The ODD contains minor changes in types meant to make data validate in a structure preferred by the CEI conversion, but since the Technical Council members are more expert than myself, I would leave it to them to suggest whether these aspects are properly implemented.

sydb commented 1 year ago

The big question will, of course, be whether or not to fold this into the Guidelines themselves (accepting the ticket) or not. My first instinct is yes, we should (but I may prove wrong on that), despite the fact that the main argument OP presents in favor (“in order to have the largest source of TEI-encoded charters also be a compliant example of encoding”) is at best lame, and at worst wrong. (In some ways the TEI community wants large datasets of well encoded documents out there in the world to be using well-designed customizations like this. It helps prove the point that TEI is intended to be customized, and provides an example of doing so.)

My second thought is that we should not start trying to create a new chapter until CMC is done. 😐

larkvi commented 1 year ago

@sydb There seems to be a desire in the digital diplomatics community, from what I have heard at conferences, for there to be an "official" standard. It is also the case that people approaching TEI for the first time are likely to take the TEI-C website guidelines as the gospel about what is to be done, and we are aware of other projects, made by people not aware of the CEI, that have used basic TEI encoding for their charters, with all of the limitations that go along with that.

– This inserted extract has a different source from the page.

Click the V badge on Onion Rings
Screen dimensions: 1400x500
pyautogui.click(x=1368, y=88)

Also, I don't quite follow the general reasoning, since the reason that we have almost every module in the TEI is because it served project needs at some point which drove the TEI into new areas, and I don't know why that should be true of Edwardian correspondence and medieval codices, but not charters and related materials.

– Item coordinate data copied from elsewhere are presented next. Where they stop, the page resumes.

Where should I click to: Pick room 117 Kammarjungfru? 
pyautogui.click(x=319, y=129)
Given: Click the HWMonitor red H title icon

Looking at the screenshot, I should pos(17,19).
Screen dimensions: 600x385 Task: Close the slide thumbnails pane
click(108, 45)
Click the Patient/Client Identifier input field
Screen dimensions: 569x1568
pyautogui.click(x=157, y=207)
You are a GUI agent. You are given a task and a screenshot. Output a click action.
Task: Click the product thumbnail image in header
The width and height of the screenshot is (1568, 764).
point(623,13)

GVogeler commented 1 year ago

Before this discussion moves into mainly inclusion/exclusion arguments and/or practical things, I would like to point out that:

  1. the proposal might be split up into amendments of current models (legend as extension of sealDesc or - as inscription - as an extension of the object model -, copyStatus as an extension of filiation, legalActor as an addition to other responsibilities) and
  2. a section in "authenticity" in the teiHeader chapter of the guidelines (authen, authDesc, issued that goes beyond the diplomatics community (considering all officially issued and signed documents).